3… 2…1… start 3.30 5.05.2016r grupa 43 uczniów naszego gimnazjum wyjechała na wycieczkę do Centrum Nauki „Kopernik” w Warszawie, by przeżyć parę godzin w miejscu gdzie nauka……. jest zabawą. Po blisko 6-godzinnej podróży, bardzo podekscytowani dotarliśmy na miejsce.Po otrzymaniu opasek na rękę i kart umożliwiających wejście na wystawy i korzystanie z niektórych eksponatów mogliśmy zacząć zwiedzanie.

Oto w jaki sposób Centrum Nauki przybliża nam tajniki eksponatów znajdujących się na poszczególnych wystawach:

Na wystawie „Świat w ruchu” uczniowie mogli się dowiedzieć, jak rozchodzą się fale dźwiękowe oraz światło, a także w jaki sposób wprawiane są w ruch palce dłoni. Była to również okazja do samodzielnego wyprodukowania prądu elektrycznego, do przyjrzenia się, jak powstaje tornado oraz doświadczenia tego, co się dzieje podczas trzęsień ziemi.
Eksponaty z wystawy „Człowiek i środowisko” pozwoliły im zajrzeć w głąb ludzkiego organizmu oraz poprzez samodzielne eksperymenty poznawać otaczający świat.
Arena była okazją do sprawdzenia sprawności fizycznej i porównania własnych osiągnięć
z wynikami dzikich zwierząt. W Miejskiej dżungli, dowiedzieli się, skąd się bierze woda
w kranie oraz prąd w gniazdku elektrycznym. Mieli też możliwość przebudować Warszawę tak, by była jak najbardziej przyjazna mieszkańcom.
„Strefa światła” – ta pogrążona w mroku wystawa dała uczniom okazję do poznania własności światła oraz doświadczenia różnego rodzaju iluzji optycznych.

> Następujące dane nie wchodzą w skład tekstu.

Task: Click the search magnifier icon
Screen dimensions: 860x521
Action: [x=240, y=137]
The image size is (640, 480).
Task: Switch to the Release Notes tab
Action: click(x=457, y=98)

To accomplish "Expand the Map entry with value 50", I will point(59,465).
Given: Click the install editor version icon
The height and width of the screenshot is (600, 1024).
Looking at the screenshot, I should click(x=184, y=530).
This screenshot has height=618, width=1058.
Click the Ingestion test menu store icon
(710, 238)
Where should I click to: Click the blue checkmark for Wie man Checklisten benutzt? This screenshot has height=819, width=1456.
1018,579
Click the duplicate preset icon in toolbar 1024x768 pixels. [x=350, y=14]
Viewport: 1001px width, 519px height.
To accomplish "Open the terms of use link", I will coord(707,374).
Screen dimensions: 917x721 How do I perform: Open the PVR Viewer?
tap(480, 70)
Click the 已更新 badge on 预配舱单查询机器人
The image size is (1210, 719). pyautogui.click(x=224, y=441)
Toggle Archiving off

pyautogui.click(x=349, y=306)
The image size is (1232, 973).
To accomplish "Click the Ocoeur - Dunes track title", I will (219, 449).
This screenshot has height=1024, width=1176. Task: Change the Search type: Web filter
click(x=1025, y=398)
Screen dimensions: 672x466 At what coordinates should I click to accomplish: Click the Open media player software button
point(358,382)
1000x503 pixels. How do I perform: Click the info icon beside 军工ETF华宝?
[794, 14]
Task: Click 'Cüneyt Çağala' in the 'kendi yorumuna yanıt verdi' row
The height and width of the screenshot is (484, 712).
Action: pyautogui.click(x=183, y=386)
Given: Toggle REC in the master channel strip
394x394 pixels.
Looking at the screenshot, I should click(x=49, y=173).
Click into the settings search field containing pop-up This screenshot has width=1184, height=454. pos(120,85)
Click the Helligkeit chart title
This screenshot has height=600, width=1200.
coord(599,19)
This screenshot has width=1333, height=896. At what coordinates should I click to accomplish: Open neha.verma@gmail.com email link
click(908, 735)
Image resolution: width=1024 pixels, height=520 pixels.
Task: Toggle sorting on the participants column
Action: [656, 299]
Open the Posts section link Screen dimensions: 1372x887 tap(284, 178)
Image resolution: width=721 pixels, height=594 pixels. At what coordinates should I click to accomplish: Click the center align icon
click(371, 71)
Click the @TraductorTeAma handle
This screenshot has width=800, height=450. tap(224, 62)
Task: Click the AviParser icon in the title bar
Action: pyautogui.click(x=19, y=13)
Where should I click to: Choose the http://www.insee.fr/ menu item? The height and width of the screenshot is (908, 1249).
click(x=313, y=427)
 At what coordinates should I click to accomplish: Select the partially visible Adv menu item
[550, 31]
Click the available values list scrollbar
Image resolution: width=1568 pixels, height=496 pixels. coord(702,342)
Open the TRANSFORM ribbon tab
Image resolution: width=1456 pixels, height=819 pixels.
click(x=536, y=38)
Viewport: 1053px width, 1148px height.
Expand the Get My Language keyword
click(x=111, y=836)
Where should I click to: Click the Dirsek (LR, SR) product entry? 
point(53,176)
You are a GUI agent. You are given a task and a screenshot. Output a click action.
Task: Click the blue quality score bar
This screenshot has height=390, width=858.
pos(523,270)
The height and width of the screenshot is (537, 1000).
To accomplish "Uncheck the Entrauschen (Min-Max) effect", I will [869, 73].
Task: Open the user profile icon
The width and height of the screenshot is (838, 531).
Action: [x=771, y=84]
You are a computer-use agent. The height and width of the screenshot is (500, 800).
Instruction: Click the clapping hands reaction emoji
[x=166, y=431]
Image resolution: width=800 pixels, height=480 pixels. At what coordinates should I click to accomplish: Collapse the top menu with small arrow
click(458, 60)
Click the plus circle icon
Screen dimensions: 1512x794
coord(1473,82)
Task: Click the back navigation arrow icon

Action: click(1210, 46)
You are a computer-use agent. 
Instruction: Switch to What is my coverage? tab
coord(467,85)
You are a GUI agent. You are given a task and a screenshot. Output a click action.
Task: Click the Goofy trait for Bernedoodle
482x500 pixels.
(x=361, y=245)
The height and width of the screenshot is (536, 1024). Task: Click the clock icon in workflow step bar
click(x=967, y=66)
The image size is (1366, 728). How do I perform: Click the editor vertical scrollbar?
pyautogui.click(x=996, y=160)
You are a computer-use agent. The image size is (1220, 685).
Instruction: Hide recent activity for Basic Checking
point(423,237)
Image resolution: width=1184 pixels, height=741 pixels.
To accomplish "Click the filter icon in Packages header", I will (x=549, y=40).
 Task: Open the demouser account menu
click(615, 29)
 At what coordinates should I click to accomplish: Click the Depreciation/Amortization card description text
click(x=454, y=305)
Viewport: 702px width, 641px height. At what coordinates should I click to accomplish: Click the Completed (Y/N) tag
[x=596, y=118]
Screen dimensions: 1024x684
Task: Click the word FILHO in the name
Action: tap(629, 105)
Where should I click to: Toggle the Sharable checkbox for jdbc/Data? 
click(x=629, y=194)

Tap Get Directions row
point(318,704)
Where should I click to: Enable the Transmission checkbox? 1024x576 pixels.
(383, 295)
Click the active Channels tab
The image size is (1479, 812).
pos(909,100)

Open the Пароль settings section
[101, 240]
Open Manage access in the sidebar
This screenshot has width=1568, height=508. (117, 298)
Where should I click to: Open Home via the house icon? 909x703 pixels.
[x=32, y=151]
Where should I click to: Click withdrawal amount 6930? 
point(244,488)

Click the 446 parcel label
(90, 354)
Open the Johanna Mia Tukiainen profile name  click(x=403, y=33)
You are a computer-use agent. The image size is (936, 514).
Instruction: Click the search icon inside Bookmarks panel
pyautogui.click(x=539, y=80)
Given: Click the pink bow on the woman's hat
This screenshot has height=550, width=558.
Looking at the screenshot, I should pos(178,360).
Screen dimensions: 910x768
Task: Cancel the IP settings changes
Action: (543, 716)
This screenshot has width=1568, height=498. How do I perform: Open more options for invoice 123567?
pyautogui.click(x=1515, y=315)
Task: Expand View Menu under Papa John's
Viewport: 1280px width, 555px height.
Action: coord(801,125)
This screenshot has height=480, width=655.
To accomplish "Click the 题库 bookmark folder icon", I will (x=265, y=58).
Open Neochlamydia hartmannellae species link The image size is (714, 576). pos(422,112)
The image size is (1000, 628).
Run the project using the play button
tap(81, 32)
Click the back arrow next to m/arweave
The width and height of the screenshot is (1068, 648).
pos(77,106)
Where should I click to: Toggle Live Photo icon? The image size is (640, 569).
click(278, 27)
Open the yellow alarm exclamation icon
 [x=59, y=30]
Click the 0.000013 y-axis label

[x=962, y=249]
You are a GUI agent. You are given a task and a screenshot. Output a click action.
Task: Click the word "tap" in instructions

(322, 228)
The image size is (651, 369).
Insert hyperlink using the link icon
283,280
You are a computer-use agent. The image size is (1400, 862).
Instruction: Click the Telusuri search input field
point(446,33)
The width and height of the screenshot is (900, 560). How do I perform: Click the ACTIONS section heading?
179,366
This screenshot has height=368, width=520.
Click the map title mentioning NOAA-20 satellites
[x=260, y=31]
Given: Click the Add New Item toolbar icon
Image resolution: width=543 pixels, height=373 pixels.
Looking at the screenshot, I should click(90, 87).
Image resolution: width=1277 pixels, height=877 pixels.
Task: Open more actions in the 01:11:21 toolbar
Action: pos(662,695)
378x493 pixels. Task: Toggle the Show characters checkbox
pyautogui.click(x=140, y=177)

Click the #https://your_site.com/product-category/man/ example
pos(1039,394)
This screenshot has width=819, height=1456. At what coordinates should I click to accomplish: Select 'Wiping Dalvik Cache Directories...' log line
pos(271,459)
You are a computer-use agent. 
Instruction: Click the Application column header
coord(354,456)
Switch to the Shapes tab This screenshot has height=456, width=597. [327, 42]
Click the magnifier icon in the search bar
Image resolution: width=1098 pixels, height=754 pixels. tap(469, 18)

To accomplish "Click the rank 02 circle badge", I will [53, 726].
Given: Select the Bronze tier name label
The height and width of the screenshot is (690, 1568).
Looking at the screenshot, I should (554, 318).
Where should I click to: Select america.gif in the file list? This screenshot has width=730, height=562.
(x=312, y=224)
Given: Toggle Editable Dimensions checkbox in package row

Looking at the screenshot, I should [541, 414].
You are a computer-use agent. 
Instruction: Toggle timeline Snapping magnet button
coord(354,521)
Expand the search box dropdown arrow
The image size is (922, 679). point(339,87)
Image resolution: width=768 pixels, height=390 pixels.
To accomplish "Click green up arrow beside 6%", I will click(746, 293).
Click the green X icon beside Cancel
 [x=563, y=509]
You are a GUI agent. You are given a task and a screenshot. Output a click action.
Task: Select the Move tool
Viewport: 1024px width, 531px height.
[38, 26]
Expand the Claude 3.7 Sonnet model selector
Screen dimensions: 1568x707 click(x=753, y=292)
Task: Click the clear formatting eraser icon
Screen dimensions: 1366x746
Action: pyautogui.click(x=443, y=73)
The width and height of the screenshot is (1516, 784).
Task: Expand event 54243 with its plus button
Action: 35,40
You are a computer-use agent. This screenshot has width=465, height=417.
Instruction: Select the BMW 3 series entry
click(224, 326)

RE: Generacja” to galeria stworzona specjalnie dla ludzi młodych, wkraczających w dorosłe życie. Eksperymenty tu zgromadzone pozwoliły nam zgłębić tajniki ludzkiej psychiki: dowiedzieć się więcej o samym sobie oraz prawach rządzących relacjami między ludźmi.

imagesss001
Potem szybko do planetarium, gdzie odkryliśmy znaczenie słowa „paralaksa” i zastanowliśmy się nad historią i rozmiarami Wszechświata

Głodni nie tylko nowych wrażeń, ale i w rzeczywistości udaliśmy się zwiedzać okolice placu Zamkowego. Po posiłku i krótkim, ale atrakcyjnym zwiedzaniu tego miejsca przejechaliśmy w stronę Muzeum Powstania Warszawskiego. Po drodze zobaczyliśmy z okien autobusu miejsca szczególne dla naszego kraju Sejm i Senat RP, Kancelarie Rady Ministrów, Plac Defilad oraz Łazienki, Belweder oraz szereg budynków ambasad, ministerstw. Rozpoczęliśmy zwiedzanie Muzeum Powstania Warszawskiego od przylegającego do muzeum Muru Pamięci. Wyryto na nim ponad 11 tysięcy nazwisk poległych w Powstaniu Warszawskim Żołnierzy Armii Krajowej oraz umieszczono dzwon „Monter” poświęcony Antoniemu Chruścielowi – dowódcy sił powstańczych. Na tyłach Muru Pamięci gimnazjaliści podziwiali galerię „Mur Sztuki”.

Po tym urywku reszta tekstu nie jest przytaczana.